Эта мысль потрясла его. И Варя дала ему время, чтобы он почувствовал себя полным ничтожеством.
— Ну-у-у… не совсем, — наконец протянула она. — В понедельник вечером Валерий забрал меня домой. Я настояла… Не переношу больничные палаты. Но если бы кровотечение не остановилось…
У Есехина мелькнуло, что Варя все равно могла ему позвонить, однако он тут же устыдился этой мысли: считаться по пустякам, когда любимый человек был в опасности, казалось мелким и гадким.
— Где ты сейчас находишься? — воскликнул он. — Я хочу тебя немедленно увидеть!
Она обиженно помолчала, но ровно столько, чтобы не спровоцировать новое выяснение отношений.
— Давай лучше я сама к тебе приеду. Во-первых, у нас не так уж много времени, чтобы куда-то идти, а во-вторых, мне хочется посмотреть, где сейчас обитает самый несносный человек в Москве…
Варя появилась через двадцать минут, заполнив свежим морозным воздухом, энергией, жизнерадостностью, своим особым запахом все свободное пространство. Она обрушила на Дмитрия столько нежности, что он даже не вспомнил о недавних обидах. А промелькнувшая было мысль, что вряд ли эта женщина перенесла недавно тяжелую болезнь, растаяла так же быстро, как снежинки на ее волосах.
После бурной процедуры заключения перемирия, Варя засыпала его вопросами: кому принадлежит это здание, на каких условиях его сюда пустили? А новый кабинет Дмитрия вообще вызвал у нее восторг. Она заявила, что здесь уютно, тепло, тихо и есть прекрасный стол, который годится на все случаи жизни.
За последние дни Есехин так устал от ревности, одиночества, что не мог сопротивляться этой лавине, что-то анализировать, сопоставлять факты. Он просто растворился в ощущении счастья, и позднее совсем мало конкретных деталей этого вечера остались в его памяти. Разве что перед глазами стояли светлые Варины волосы, разметавшиеся по потемневшему от времени, изуродованному многочисленными царапинами столу, закрытые глаза с длинными ресницами, прикушенная нижняя губа и яркий румянец на щеках — совсем такой же, какой у нее был, когда она только пришла с мороза.

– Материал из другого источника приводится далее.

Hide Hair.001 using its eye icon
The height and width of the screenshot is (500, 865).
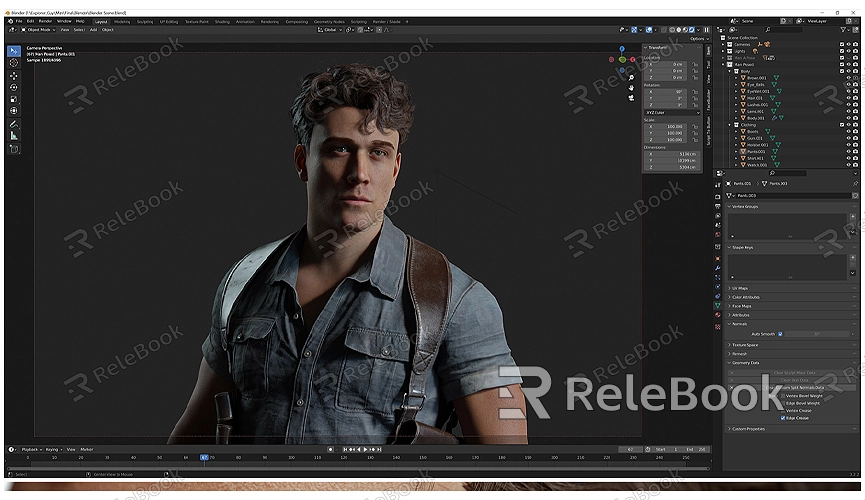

На следующий день Дмитрий и Варя, словно празднуя свое примирение, пообедали в «Метрополе». Все было так же чудесно, как в начале их знакомства. Еще через день они наведались в свою квартиру на площади Гагарина, где не бывали уже месяца полтора. Как когда-то, они устроили там генеральную уборку — ритуальное действо, символизировавшее существование между ними чего-то большего, чем безумный секс.
А потом Варя опять надолго исчезла.
К тому моменту, когда она вновь позвонила Есехину, он успел придумать и тщательно отрепетировать около десятка различных по величине и экспрессии монологов. Однако, услышав ее голос, он выдавил из себя всего одну короткую фразу:
— Я не хочу тебя больше видеть!! — прошипел Дмитрий и бросил трубку.
Варя тут же перезвонила.
— Прости, — дрожащим голосом сказала она. — Я не смогу без тебя жить! Я просто умру!

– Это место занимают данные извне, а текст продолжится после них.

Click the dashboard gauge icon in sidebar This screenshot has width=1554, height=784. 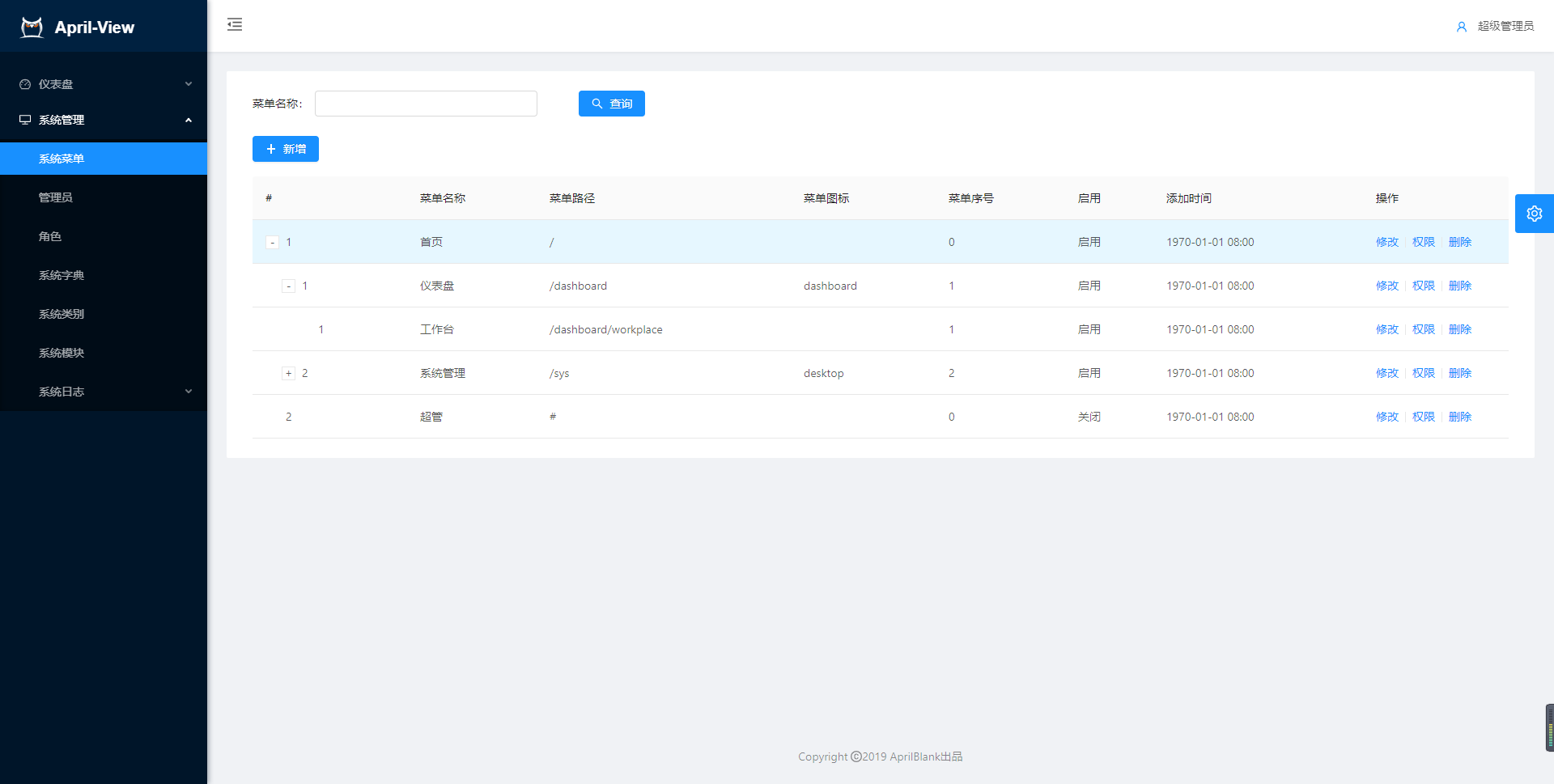25,84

То, что она не стала объяснять свое очередное исчезновение хитроумными причинами, ссылаться на болезни и занятость, а просто покаялась, в какой-то степени разоружило его. Но слишком уж сильно он в этот раз разозлился.

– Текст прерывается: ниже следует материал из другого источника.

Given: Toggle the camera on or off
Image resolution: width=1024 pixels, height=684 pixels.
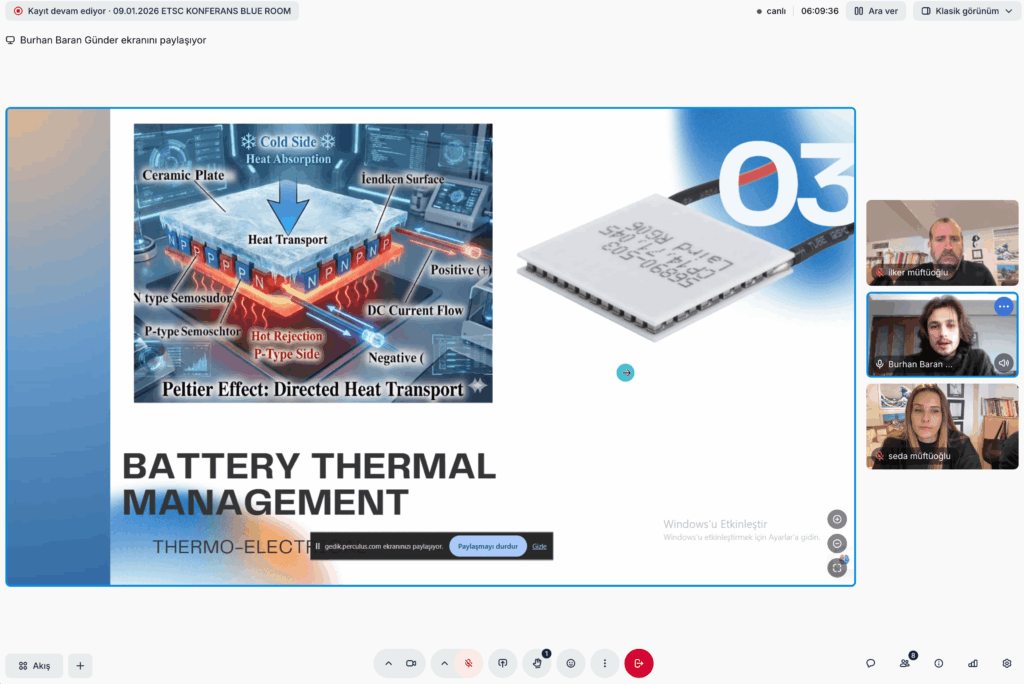Looking at the screenshot, I should coord(411,663).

— Ничего с тобой не случится! — холодно усмехнулся Дмитрий. — Не знаю, чего ты добиваешься, но больше тебе не удастся меня обмануть!
Она звонила ему опять и опять, но, услышав ее голос, он молча отключал телефон. Это состязание в упрямстве продолжалась два дня, пока наконец, возвращаясь после очередных переговоров в свой офис, Есехин не наткнулся на Варю у входа в здание заводоуправления.
Очевидно, она ждала его уже давно, так как буквально тряслась от холода. Посиневшими губами Варя стала говорить ему какие-то слова, но он просто обнял ее и увел к себе греться.
И опять было несколько восхитительных, безумных дней, после которых Варя, пообещав завтра же позвонить, бесследно растворилась в огромном городе.